Fri, September 5, 3:30 to 4:45pm, Communications Building (CN), CN 3111

Abstract

This paper explores the concept of violence as a fundamental locality within immigration systems, shaped by racial state theory and legal-spatial violence. Immigration policies function as tools of exclusion and control, reinforcing racial hierarchies through border enforcement, detention centres, and internalized surveillance. The discussion situates legal violence within broader geographies of harm, illustrating how immigration law not only governs migrants’ lives but actively produces violence through spatial and legal mechanisms. By examining key scholarly contributions, including theories of legal violence and structural violence (Galtung, 1969), this chapter demonstrates how immigration laws embed racialized exclusion into national and transnational governance frameworks. The concept of legal-spatial violence is introduced to highlight how forced migrants experience a paradox of mobility and immobility, subjected to bordering practices that criminalize their existence.

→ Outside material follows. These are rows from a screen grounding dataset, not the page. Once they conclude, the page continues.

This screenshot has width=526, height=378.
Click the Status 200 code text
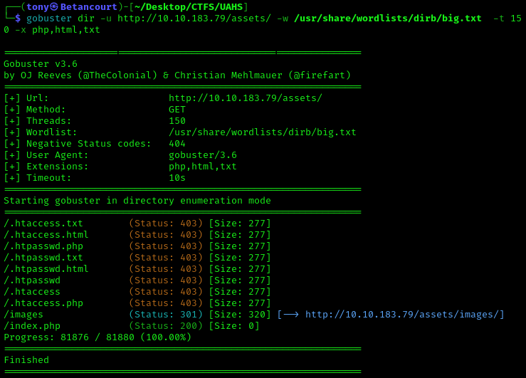tap(166, 326)
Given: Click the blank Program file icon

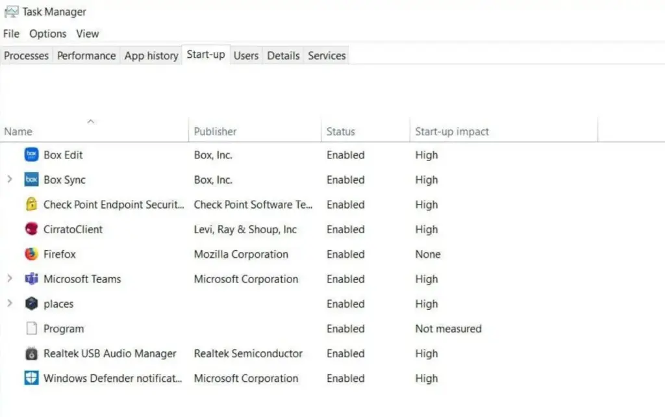Looking at the screenshot, I should click(x=31, y=329).
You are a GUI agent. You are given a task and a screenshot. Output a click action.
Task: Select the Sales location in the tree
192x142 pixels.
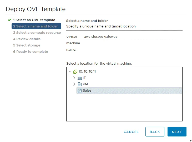pos(87,91)
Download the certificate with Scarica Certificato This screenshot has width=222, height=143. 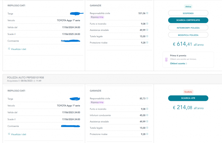[188, 20]
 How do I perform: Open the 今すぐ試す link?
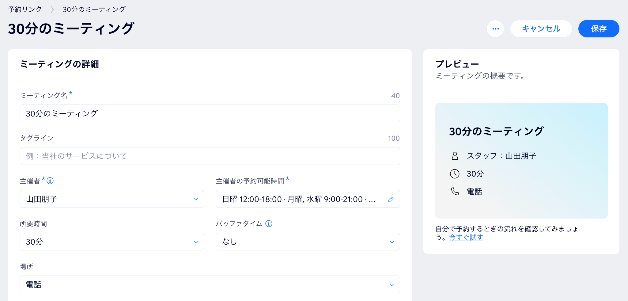click(466, 238)
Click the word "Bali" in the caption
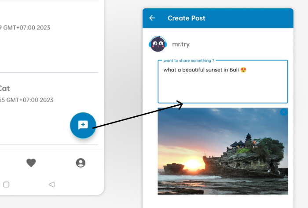308x208 pixels. pyautogui.click(x=234, y=70)
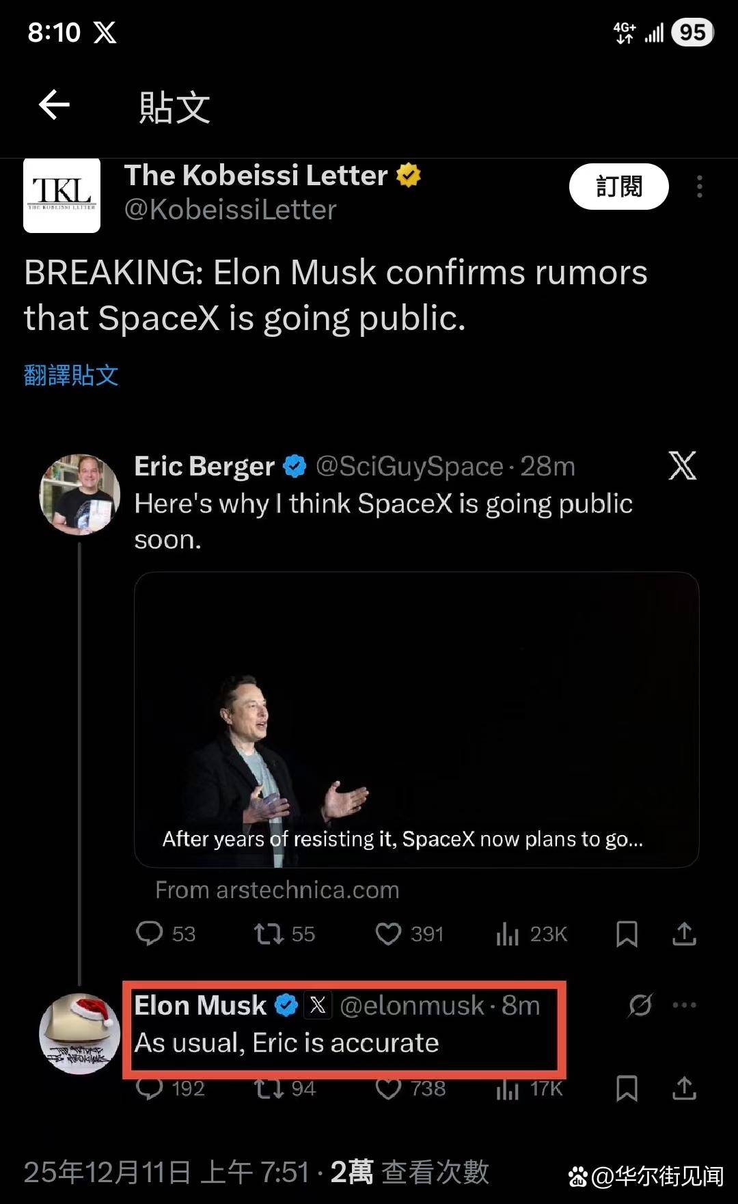This screenshot has height=1204, width=738.
Task: Tap the X logo on Eric Berger's tweet
Action: pyautogui.click(x=682, y=466)
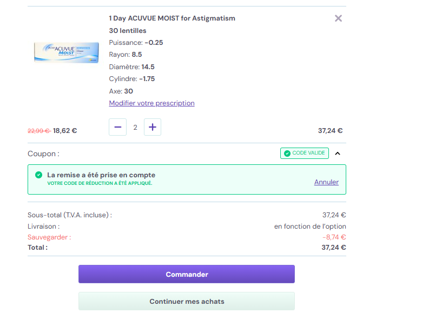
Task: Click the check icon inside CODE VALIDE badge
Action: point(287,154)
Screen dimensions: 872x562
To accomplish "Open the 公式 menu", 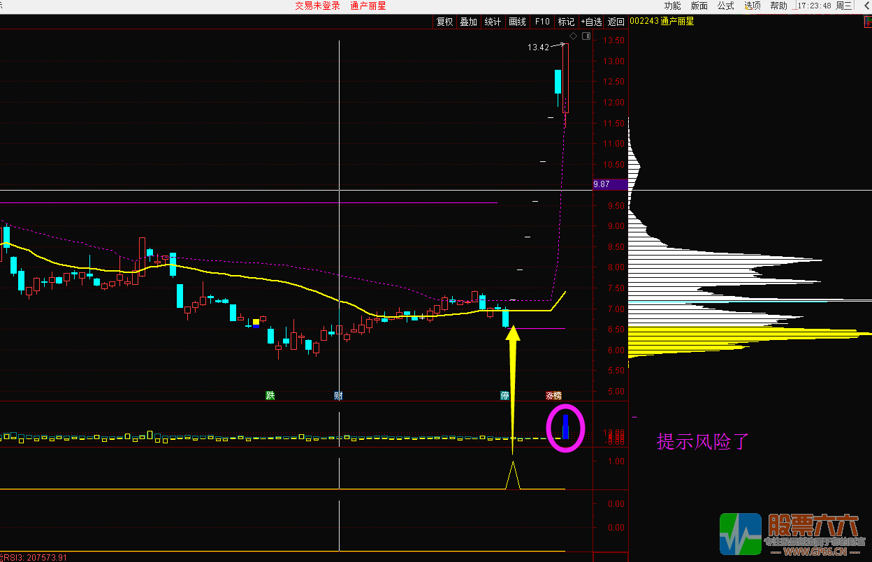I will (x=725, y=6).
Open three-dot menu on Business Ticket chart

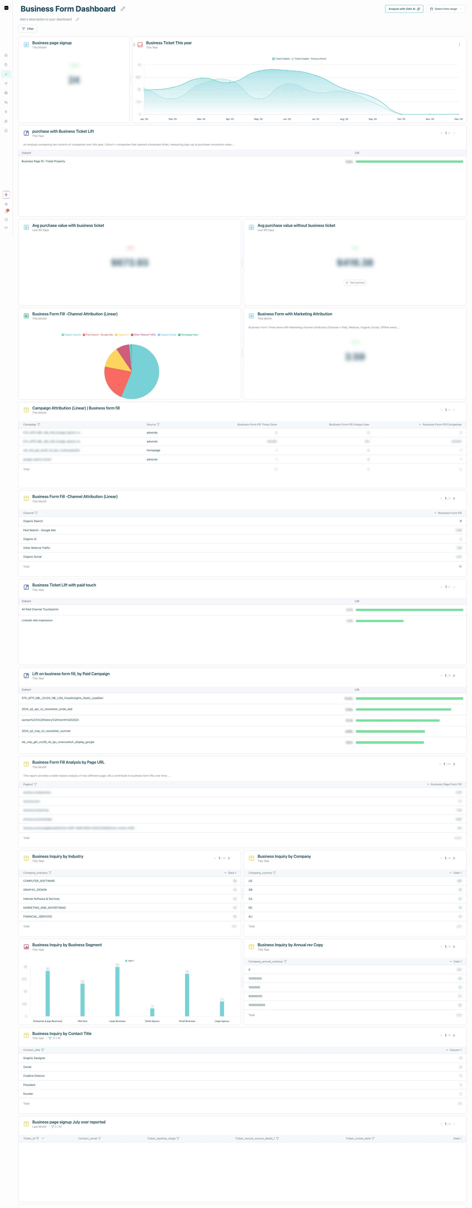tap(459, 45)
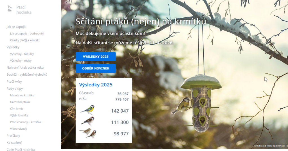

Narratives from asylum seekers and immigration legal practitioners (ILPs) from organisations in Glasgow, United Kingdom and New York, USA further illustrate the lived realities of these policies, showing how state violence is both physical and psychological.The paper also examines the critical role of immigration legal practitioners (ILPs) as they navigate a system designed to exclude, detain, and deport. While ILPs serve as advocates, intermediaries, and challengers of legal violence, they too are embedded in restrictive bureaucratic frameworks that often limit their ability to secure justice for their clients. The vicarious trauma and emotional labour associated with this work highlight the broader toll that systemic violence imposes—not just on migrants, but on those working within legal advocacy. By exposing the contradictions, ethical dilemmas, and resistance strategies of ILPs, this paper underscores their dual role as both enforcers and disruptors of immigration law.
Ultimately, this paper argues that violence within immigration systems is not incidental but central to the racial state, necessitating systemic change to challenge exclusionary policies and advance justice for migrants.